Now does that really surprise anyone.... -Ov- -Ov-


----------



## stimmie78 (Dec 8, 2007)

Not to stir the pot or anything, but in a way don't they finance it with taxes and fees and royalties and all the other stuff they pay just to get the gas and oil out of the ground? BLM money spent on this project is by far better than spending it on many other useless things they spend it on... At least it's getting done


----------



## wyogoob (Sep 7, 2007)

stimmie78 said:


> Not to stir the pot or anything, but in a way don't they finance it with taxes and fees and royalties and all the other stuff they pay just to get the gas and oil out of the ground? BLM money spent on this project is by far better than spending it on many other useless things they spend it on... At least it's getting done


That is a very good point. Gas companies pay 12% - 20% in royalties to the BLM. It's a substantial sum and the BLM is using some of that money to help big game winter habitat. But actually the fertilizer plan is a trade-off between big game supporters that want to see less drilling, less habitat destruction, by reducing the number of well sites. There are over 2,000 wells sites in the big Anticline natural gas production area and the BLM has permitted for 4,399 more. The BLM is just not backing off, in spite of concerns raised by sportsman, enviromentalists, and state game agencies.
see: http://www.hcn.org/issues/43.5/blm-stay ... er-decline

One way to reduce the number of well pads is to directional drill numerous wells off of one site. It's an expensive way to drill, but drilling is heavily subsidized by the Feds, Intangible drilling costs, 75% of the cost to drill a well, are 100% deductible in the year they occur. Tangible drilling costs, the drilling equipment, is a 100% write-off spread over 7 years. The subsidies are good whether or not the well is successful. So the US government assumes the risk, not the investor and/or the gas company. Leases are tax deductible too. So "drill baby, drill" more and more wells, tear up more and more habitat. For an explanation of drilling tax breaks see: http://www.investopedia.com/articles/07 ... z1WbvqCYFQ

The number of mule deer and antelope coming into the winter range on Wyoming's Anticline gas production area is decreasing annually and last winter only 2,000 mule wintered there, an all-time low.
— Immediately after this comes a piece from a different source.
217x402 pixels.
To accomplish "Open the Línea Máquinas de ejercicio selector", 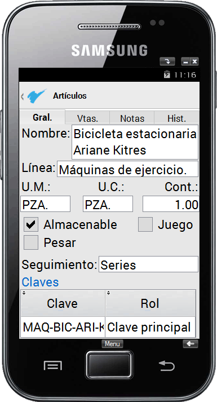I will pyautogui.click(x=127, y=169).
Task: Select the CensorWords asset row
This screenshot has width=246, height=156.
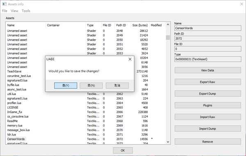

So, that's in Wyoming, who cares? Much of the government ground in Utah, like Wyoming, holds good herds of big game, but also is rich in hydrocarbons. In Utah they have crossed the Green River and are headed for the Book Cliffs. You guys could be next.

good luck


----------



## wyogoob (Sep 7, 2007)

wyogoob said:


> stimmie78 said:
> 
> 
> > Not to stir the pot or anything, but in a way don't they finance it with taxes and fees and royalties and all the other stuff they pay just to get the gas and oil out of the ground? BLM money spent on this project is by far better than spending it on many other useless things they spend it on... At least it's getting done
> ...


----------



## lehi (Sep 13, 2007)

wyogoob said:



> There are over 2,000 wells sites in the big Anticline natural gas production area and the BLM has permitted for 4,399 more


So if they fertilize the 48 square miles, then add another 4,399 well sites in another area, will that 48 square miles of fertilized land at least "make up" for all those **** extra sites? I'm guessing it wont.  That is a sharp decrease in the deer population. Sad.


----------



## wyogoob (Sep 7, 2007)

The Pinedale Anticline Project Office (PAPO), staffed with employees of the Wyoming Department of Agriculture, Wyoming Game & Fish Department, Wyoming Department of Environmental Quality and the Department of the Interior/Bureau of Land Management (BLM), has a nice web site. To see the good things happening out there, and there are good things happening, see: http://www.wy.blm.gov/jio-papo/papo/index.htm

Some times I make it sound like it's just a bunch a moronic ******** (including myself) out there tearing everything up for the sake of their companies bottom line or the Director's political agenda....heavens no. 8)


----------



## wyogoob (Sep 7, 2007)

The south end of the Anticline:









Close-up:









Here's the gas field on the Green River just north of the Book Cliffs:









That Google Earth is pretty cool


----------



## wyogoob (Sep 7, 2007)

bump

nobody cares


----------



## klbzdad (Apr 3, 2012)

No, that is actually pretty good to know, goob! Thanks!


----------



## Cooky (Apr 25, 2011)

wyogoob said:


> nobody cares


Yeah we do.
The hard part is that right now more people would like to know if they are hiring.


----------



## GaryFish (Sep 7, 2007)

The other part of the equation, is there is not legal ground to stop it, or even slow it. The BLM has no legal obligation to protect deer or pronghorn habitats. Anything done to protect them is above and beyond and considered "good will" by the oil companies. While as sportsmen, we may not like what is/has happening on the Anticline, there is nothing BLM can do legally to stop it from occurring.


----------



## wyogoob (Sep 7, 2007)

The BLM can stop offering parcels for lease that would negatively impact wintering big game, game birds like sage grouse, and native fish species.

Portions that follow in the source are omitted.